Interesting Facts About the Cardigan Welsh Corgi
If you’re confused about the Corgi, you’re not the only one. Are they one breed or two? Why do they have such short legs? Here are a few fun facts to help sort out the details.
• Cardigans and Pembrokes Are Now Two Different Breeds
Cardigan Welsh Corgis and Pembroke Welsh Corgis were interbred for a limited time, considered to be variations of the same breed. Breeders, however, protested, pointing out the Cardigan’s Teckel origins. The Pembroke has a Spitz heritage. The two were permanently separated in 1934.

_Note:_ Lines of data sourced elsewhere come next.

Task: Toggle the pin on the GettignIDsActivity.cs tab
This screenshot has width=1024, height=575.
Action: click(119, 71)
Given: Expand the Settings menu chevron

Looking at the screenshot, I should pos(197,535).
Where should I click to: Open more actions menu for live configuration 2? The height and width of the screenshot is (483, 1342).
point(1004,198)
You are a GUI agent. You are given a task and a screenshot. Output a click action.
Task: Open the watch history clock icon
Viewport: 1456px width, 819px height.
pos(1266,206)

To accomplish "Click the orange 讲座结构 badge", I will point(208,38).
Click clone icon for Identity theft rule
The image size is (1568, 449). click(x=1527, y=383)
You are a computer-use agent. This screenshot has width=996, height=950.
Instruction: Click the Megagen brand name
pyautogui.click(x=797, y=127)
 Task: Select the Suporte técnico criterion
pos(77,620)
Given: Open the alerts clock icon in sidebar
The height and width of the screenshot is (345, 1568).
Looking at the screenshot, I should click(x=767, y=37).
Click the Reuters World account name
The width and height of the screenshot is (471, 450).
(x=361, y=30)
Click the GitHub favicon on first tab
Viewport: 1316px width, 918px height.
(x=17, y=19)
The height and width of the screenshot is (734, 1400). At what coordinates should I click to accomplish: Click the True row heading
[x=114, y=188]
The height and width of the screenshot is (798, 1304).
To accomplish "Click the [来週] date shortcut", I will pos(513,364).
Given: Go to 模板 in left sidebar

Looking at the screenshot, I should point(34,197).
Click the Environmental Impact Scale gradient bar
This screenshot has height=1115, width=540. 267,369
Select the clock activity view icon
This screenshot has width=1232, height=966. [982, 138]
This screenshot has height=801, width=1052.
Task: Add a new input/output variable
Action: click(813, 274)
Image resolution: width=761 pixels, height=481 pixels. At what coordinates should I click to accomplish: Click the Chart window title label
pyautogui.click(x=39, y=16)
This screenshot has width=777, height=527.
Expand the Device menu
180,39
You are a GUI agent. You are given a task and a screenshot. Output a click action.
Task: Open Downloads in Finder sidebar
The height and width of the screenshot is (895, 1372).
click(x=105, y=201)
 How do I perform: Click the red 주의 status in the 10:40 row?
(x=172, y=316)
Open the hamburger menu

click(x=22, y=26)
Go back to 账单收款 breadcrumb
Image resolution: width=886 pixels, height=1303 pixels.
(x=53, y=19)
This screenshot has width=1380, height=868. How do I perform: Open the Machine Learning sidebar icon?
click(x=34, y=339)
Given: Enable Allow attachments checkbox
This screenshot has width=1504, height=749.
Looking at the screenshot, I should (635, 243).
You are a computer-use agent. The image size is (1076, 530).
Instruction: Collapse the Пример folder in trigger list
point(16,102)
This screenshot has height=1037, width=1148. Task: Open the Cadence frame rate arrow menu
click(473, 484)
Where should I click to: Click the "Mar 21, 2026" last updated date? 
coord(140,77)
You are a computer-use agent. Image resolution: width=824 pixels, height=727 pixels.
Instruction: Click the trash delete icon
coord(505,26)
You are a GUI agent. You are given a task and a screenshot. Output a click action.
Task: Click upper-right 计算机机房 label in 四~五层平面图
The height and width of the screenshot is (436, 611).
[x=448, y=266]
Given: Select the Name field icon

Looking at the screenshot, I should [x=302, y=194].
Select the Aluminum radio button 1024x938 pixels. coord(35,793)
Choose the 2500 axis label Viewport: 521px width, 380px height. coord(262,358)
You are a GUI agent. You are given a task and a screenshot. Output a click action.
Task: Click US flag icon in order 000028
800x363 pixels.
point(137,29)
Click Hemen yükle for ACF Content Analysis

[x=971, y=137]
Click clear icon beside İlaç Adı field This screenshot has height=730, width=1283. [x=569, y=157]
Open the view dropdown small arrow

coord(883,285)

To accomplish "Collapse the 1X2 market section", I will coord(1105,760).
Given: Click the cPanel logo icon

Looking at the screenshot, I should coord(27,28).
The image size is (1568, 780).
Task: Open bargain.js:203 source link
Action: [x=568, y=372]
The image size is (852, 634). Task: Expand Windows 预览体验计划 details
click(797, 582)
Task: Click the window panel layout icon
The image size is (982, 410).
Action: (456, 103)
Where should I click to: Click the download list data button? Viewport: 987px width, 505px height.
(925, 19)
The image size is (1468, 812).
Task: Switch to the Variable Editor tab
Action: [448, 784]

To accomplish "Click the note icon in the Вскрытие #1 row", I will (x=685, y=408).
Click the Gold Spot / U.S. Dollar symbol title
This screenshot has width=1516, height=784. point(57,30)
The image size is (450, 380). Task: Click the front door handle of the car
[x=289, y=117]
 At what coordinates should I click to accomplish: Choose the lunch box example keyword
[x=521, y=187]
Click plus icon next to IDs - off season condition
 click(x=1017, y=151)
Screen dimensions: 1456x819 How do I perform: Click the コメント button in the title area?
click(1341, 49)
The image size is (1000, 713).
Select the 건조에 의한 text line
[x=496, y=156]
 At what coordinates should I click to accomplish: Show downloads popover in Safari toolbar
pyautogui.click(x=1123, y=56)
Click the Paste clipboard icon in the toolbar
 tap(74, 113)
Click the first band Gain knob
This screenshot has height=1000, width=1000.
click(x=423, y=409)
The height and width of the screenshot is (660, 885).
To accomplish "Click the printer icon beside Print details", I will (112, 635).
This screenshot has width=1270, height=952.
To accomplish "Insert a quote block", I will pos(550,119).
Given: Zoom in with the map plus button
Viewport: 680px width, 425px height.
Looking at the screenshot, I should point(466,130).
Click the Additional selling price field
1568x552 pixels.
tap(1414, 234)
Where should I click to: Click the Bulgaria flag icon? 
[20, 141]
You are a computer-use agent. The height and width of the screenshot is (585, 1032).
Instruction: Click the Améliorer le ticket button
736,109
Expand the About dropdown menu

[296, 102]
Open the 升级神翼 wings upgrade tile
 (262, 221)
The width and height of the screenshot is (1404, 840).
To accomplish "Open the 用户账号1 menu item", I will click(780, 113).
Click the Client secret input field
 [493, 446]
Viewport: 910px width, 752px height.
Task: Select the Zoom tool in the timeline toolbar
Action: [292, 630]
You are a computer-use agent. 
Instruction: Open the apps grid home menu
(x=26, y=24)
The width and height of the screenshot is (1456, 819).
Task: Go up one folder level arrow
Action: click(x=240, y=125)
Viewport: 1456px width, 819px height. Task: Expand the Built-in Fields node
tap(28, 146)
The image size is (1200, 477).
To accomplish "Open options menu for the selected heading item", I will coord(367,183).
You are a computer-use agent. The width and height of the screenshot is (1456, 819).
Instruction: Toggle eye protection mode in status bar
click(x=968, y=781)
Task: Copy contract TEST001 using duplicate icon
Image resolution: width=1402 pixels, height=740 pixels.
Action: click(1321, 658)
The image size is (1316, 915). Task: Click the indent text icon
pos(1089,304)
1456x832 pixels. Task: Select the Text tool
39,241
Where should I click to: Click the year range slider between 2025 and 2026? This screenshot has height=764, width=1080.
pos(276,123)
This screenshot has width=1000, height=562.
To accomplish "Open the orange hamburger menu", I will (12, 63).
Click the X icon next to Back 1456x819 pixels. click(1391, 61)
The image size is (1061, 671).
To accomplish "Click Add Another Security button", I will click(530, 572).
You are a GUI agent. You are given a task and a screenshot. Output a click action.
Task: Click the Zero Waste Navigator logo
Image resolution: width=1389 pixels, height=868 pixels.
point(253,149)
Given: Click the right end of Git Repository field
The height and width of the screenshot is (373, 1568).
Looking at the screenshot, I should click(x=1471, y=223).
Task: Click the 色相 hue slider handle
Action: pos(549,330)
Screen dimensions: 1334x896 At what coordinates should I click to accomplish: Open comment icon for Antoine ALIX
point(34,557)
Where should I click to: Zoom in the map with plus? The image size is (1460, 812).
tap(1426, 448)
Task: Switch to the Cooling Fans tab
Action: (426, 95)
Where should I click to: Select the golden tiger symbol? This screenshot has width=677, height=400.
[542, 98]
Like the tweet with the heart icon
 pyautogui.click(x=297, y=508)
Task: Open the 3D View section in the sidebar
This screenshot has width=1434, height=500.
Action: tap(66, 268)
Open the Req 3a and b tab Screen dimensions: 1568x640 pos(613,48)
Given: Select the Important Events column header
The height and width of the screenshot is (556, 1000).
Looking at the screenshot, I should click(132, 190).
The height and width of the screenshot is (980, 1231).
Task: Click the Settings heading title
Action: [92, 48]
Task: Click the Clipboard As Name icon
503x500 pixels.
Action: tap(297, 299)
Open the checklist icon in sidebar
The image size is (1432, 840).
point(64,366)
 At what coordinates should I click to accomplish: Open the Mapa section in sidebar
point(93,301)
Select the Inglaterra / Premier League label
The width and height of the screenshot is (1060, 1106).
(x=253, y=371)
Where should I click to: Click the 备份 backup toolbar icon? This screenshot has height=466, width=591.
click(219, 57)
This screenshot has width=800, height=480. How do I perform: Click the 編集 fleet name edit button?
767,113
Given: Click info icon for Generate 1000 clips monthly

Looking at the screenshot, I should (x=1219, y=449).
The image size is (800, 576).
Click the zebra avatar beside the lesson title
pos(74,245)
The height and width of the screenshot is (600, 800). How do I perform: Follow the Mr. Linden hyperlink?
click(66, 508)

• They’re Distinctly European
“Corgi,” originally spelled “kergie,” is the ancient Celtic term for “dog.” It’s believed they migrated to the Cardiganshire area of Wales from Central Europe more than 3,000 years ago. Though their history predates written records, and details about their lineage are vague, they’re known to have existed in Wales as early as the tenth century.
• And Valuable
Cardigans were kept mostly by peasants earning a meager living on feudal farms. So valued were their talents that they were considered economically essential. Stealing one was punishable by stiff fines.
• About Those Short Legs
Cardigans are a tribute to breeders. With a specific role in mind, they carefully created a powerful herding dog short enough to nip at a cow’s heels without being kicked. Their tall ears play a part, too, helping them hear the movement of hooves so they can dodge a well-placed attempt.